Does this mean we shouldn’t even bother about the far future or is there maybe something else we value even more than our memories? After all we don’t really mind much if we forget what we have done a few years ago.

Time-Consistency and Self-Reference

It seems that there is something even more important than our causal history. I think that more than everything we care about our values and goals. Indeed, we value the preservation of our values. As long as we want the same we are the same. Our goal system seems to be the critical part of our implicit definition of self, that which we want to protect and preserve. Our values and goals seem to be the missing temporal parts that allow us to consistently refer to us, to identify our selfs at different spatiotempiral positions.

Using our values and goals as identifiers also resolves the problem of how we should treat copies of our self that are featuring alternating histories and memories, copies with different causal histories. Any agent that does feature a copy of our utility function ought to be incorporated into our decisions as an instance, as a reification of our selfs.
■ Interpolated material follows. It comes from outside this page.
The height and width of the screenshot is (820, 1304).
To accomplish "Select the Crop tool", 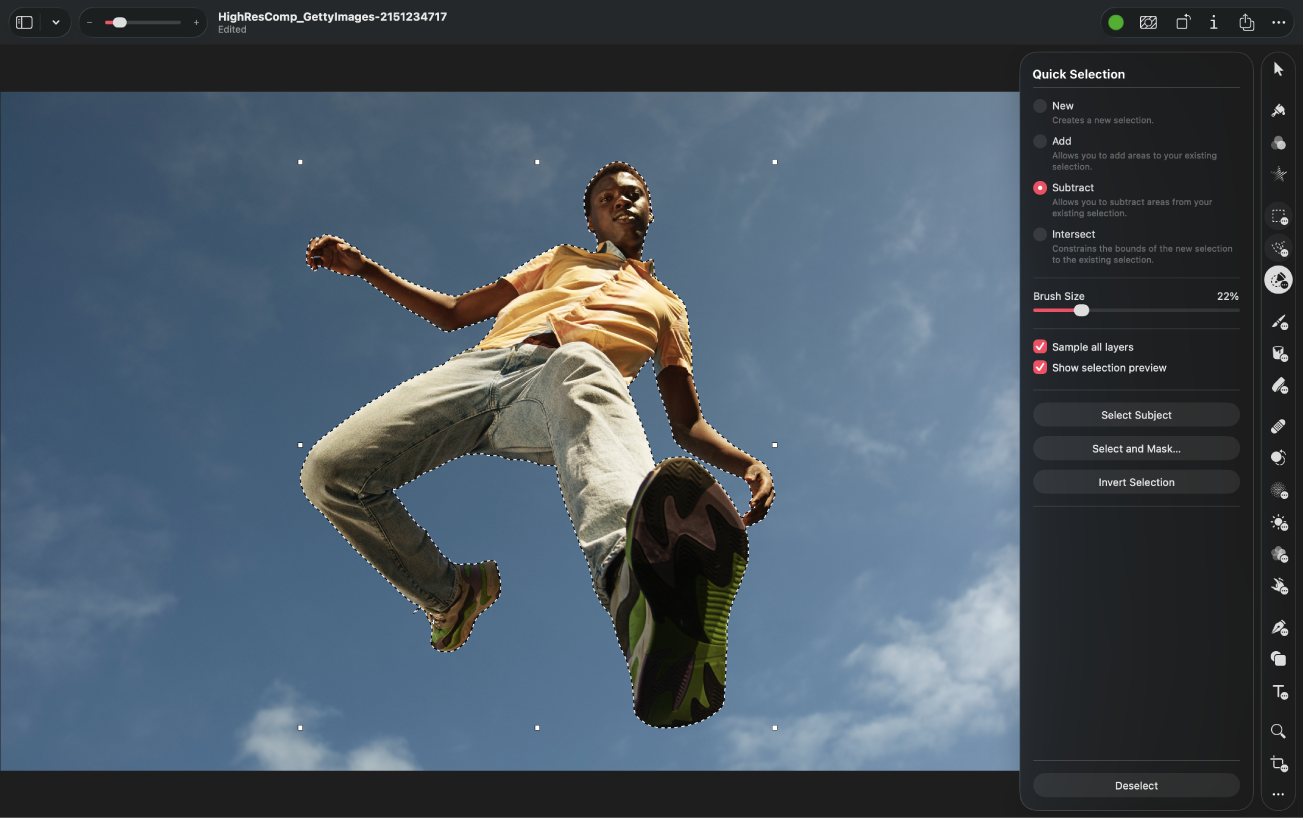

We should identify with our utility-function regardless of its instantiation.

Stable Utility-Functions

To recapitulate, we can value our memories, the continuity of experience and even our DNA, but the only reliable marker for the self identity of goal-oriented agents seems to be a stable utility function. Rational agents with an identical utility function will to some extent converge to exhibit similar behavior and are therefore able to cooperate. We can more consistently identify with our values and goals than with our past and future memories, digitized backups or causal history.

But even if this is true there is one problem, humans might not exhibit goal-stability.